··· KUTIPAN TEKS

Menikah dengan Teroris atau Dapat Misi Bunuh Diri?

Minggu, 05 November 2017 – 09:54 WIB
Ilustrasi. Foto: from bbc

jpnn.com, ABUJA - Konflik selalu melahirkan penderitaan. Dan, perempuan sering menjadi yang paling merana. Entah itu berhadapan dengan Boko Haram di Nigeria, ISIS di Irak, atau militer arogan di Myanmar.

’’Nama saya Romina Lozano. Saya mewakili Provinsi Callaomy dan ukuran saya, sekitar 3.114 perempuan menjadi korban penyelundupan manusia hingga 2014,” kata Lozano saat memperkenalkan dirinya sebagai kontestan Miss Peru di hadapan dewan juri Minggu (29/10) lalu.

BACA JUGA: Baku Tembak di Gunung, 2 Teroris Diterjang Peluru Densus 88

Kontestan yang lain pun memperkenalkan diri mereka dengan cara sama. Saat seharusnya menyebutkan ukuran dada dan pinggang pada sesi perkenalan, mereka justru melaporkan angka kekerasan terhadap perempuan. Jenis kekerasannya berbeda-beda. Angkanya juga bervariasi. Sebagian sudah familier dengan publik. Di antaranya, kekerasan dalam rumah tangga dan pelecehan seksual.

Bukan tanpa alasan jika penyelenggara Miss Peru menyelipkan misi mulia itu. Jessica Newton, salah seorang panitia, menyatakan bahwa tema Miss Peru kali ini memang peduli kepada penderitaan perempuan. Padahal, fenomena tersebut sangat nyata dan bisa dengan mudah ditemui di lingkungan tempat tinggal para kontestan.

BACA JUGA: Densus Bekuk Teroris yang Ingin Bunuh Gubernur Yasin Limpo

’’Banyak yang masih belum tahu dan tidak peduli kepada hal tersebut. Saya rasa, kontes kecantikan ini menjadi panggung yang tepat untuk menggugah kesadaran masyarakat,’’ ujar Newton.

Tidak hanya di Peru, menurut dia, kekerasan terhadap perempuan juga marak terjadi di belahan bumi yang lain. Di negara lain yang berjarak sekitar 9.479 kilometer dari Peru, Aisha dan rekan-rekannya yang masih remaja menjadi contoh nyata penderitaan yang disebut Lozano dan para kontestan lainnya di panggung.

BACA JUGA: Teroris Las Vegas Keturunan Bandit Psikopat

Bocah perempuan 15 tahun itu sedang kabur dari kekacauan yang terjadi di rumahnya di Nigeria saat Boko Haram menangkapnya. Bersama sang ayah dan adik lelakinya, Aisha disandera. ’’Mereka langsung menembak mati ayah saya. Saat itu juga mereka memasangkan bom pada tubuh adik saya yang berumur sepuluh tahun,’’ ujarnya.

······
··· DATA YANG TERSEDIA

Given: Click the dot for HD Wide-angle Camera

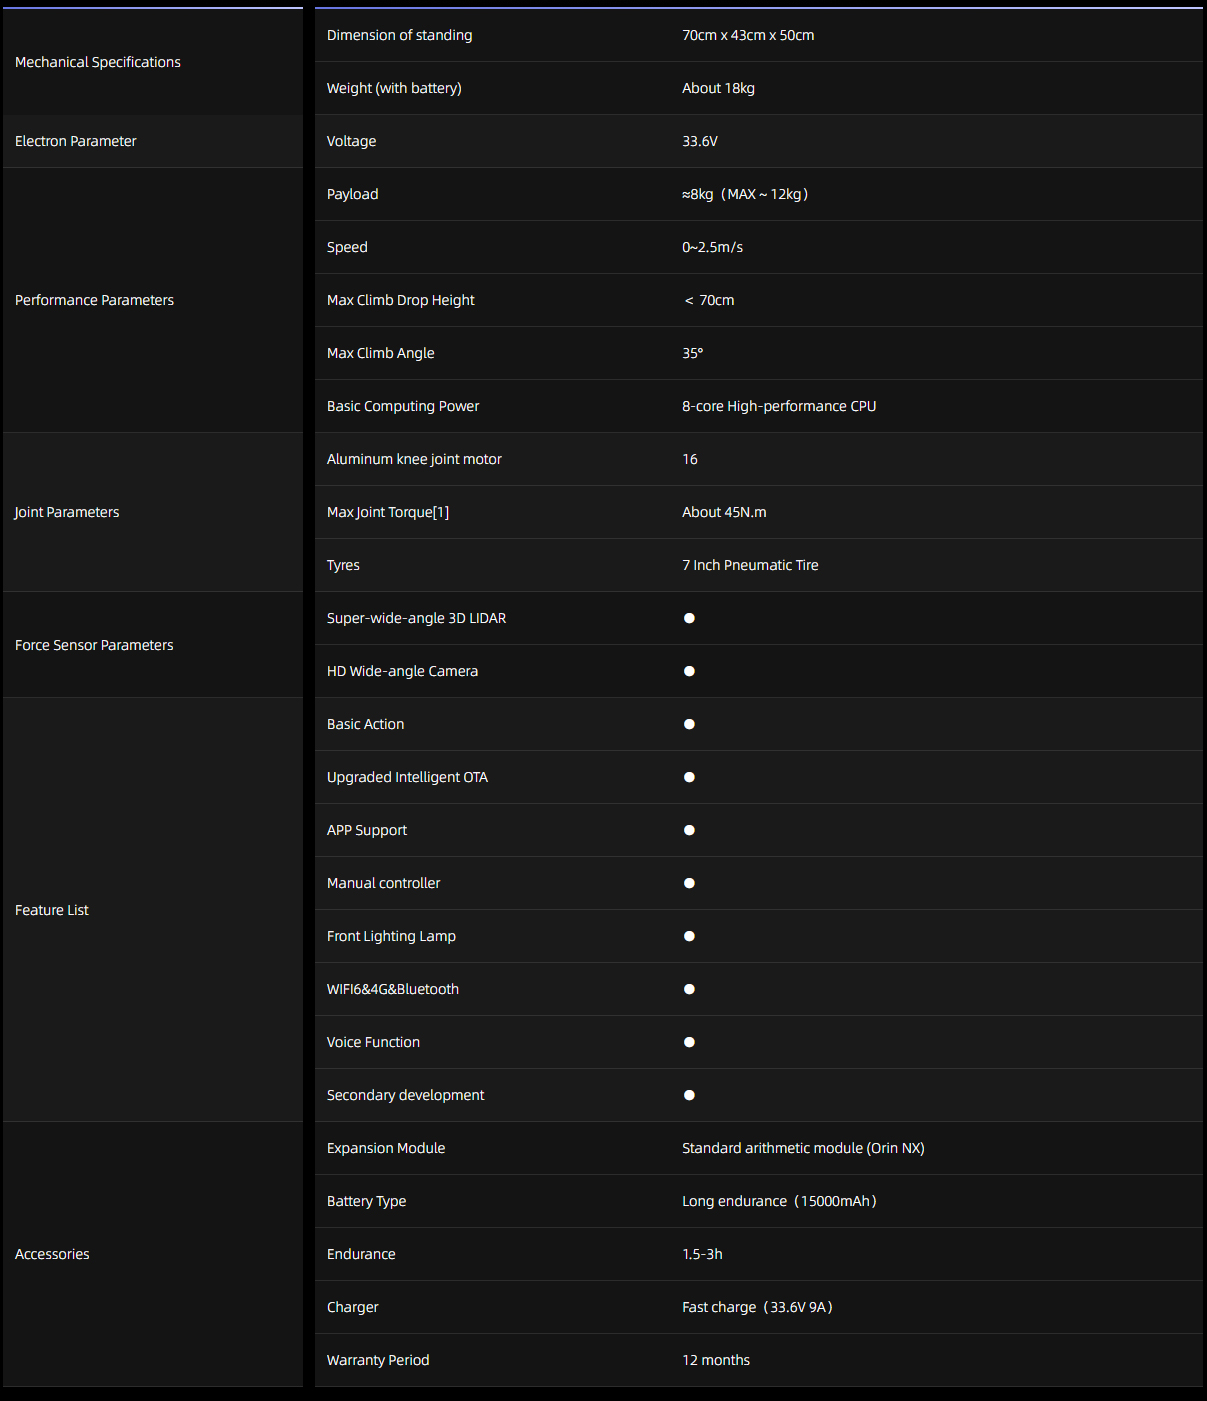Looking at the screenshot, I should click(689, 671).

······

**INSTRUKSI A:** Menurut artikel tentang kekerasan terhadap perempuan, berapa umur Aisha?
**INSTRUKSI B:** Ulangi tanpa perubahan bagian artikel tentang kekerasan terhadap perempuan, semuanya mulai dari "Tidak hanya di" terus ke bawah sampai "lainnya di panggung.".
**INSTRUKSI C:** Tolong teruskan artikel tentang kekerasan terhadap perempuan, dimulai setelah kalimat terakhir yang ada.

**JAWABAN AKHIR A:** 15 tahun.

**JAWABAN AKHIR B:**
Tidak hanya di Peru, menurut dia, kekerasan terhadap perempuan juga marak terjadi di belahan bumi yang lain. Di negara lain yang berjarak sekitar 9.479 kilometer dari Peru, Aisha dan rekan-rekannya yang masih remaja menjadi contoh nyata penderitaan yang disebut Lozano dan para kontestan lainnya di panggung.

**JAWABAN AKHIR C:**
Sang adik dibawa oleh dua orang militan Boko Haram dengan menggunakan sepeda motor. Tidak lama, dua orang tersebut kembali tanpa adik Aisha. Mereka tertawa lebar sambil mengatakan bahwa misi pengeboman mereka sukses.

Tubuh Aisha bergetar. Nyalinya langsung ciut. Dia tahu, gilirannya segera tiba. Tetapi, tidak hari itu. Dia masih diberi kesempatan untuk hidup. Dia tinggal sebagai sandera Boko Haram di kamp milisi. Tidak lama memang. Sebab, bagi seorang gadis seperti Aisha, Boko Haram punya aturan baku.

Dikawini atau hidupnya diakhiri. Caranya, dikirim ke area musuh sebagai pelaku bom bunuh diri. ’’Mereka menanyai saya, ’Kamu memilih untuk kami tiduri atau menjalankan misi dari kami?’’’ kata Aisha.

Remaja yang minta agar nama aslinya dirahasiakan itu jelas tidak mau begitu saja menyerahkan kehormatannya kepada Boko Haram. Karena itu, meskipun tahu pilihannya tidak tepat, dia tetap memilih menjalankan misi sebagai pelaku bom bunuh diri. Menjadi budak seks Boko Haram, bagi Aisha, lebih hina jika dibandingkan dengan mati.

Saat harinya tiba, Aisha tidak bisa menyembunyikan rasa takutnya. Ketika Boko Haram memasangkan sabuk bom bunuh diri di pinggang kecilnya dan lantas menutupi peledak itu dengan menggunakan hijab panjang, wajah Aisha langsung pucat. Aisha diminta untuk berbaur di keramaian, kemudian menekan alat pemicu.

Aisha tidak mau menjadi pencabut nyawa orang-orang yang tidak berdosa hanya karena Boko Haram memerintahkannya. Dia pun lantas mengubah rute. Semula dia terpikir untuk berjalan ke tempat sepi dan meledakkan diri agar tidak ada orang lain yang tewas bersamanya. Saat hendak menjalankan misi pribadinya itu, Aisha melihat ada beberapa tentara di sekitarnya. Dia lantas mendekati mereka.

’’Adik saya meledakkan diri di tempat ini dan membuat teman-teman kalian terbunuh. Dia hanya menjalankan perintah. Dia tidak tahu apa-apa. Tetapi, saya tidak mau seperti itu. Tolonglah, saya. Lepaskan bom dari tubuh saya ini,’’ katanya.

Sambil memohon, Aisha menangis. Dia berusaha meyakinkan para serdadu itu bahwa dirinya bukan pembunuh dan juga tidak mau meledakkan diri di sana. Dia ketakutan.

Entah air mata, suara, atau ketulusan hati Aisha yang membuat para tentara itu akhirnya luluh. Mereka mendekati Aisha dan dengan sangat hati-hati melepaskan peledak dari tubuh bocah perempuan tersebut. Setelah itu, Aisha diamankan di barak militer sebelum dikirim ke Unicef untuk mengusir trauma.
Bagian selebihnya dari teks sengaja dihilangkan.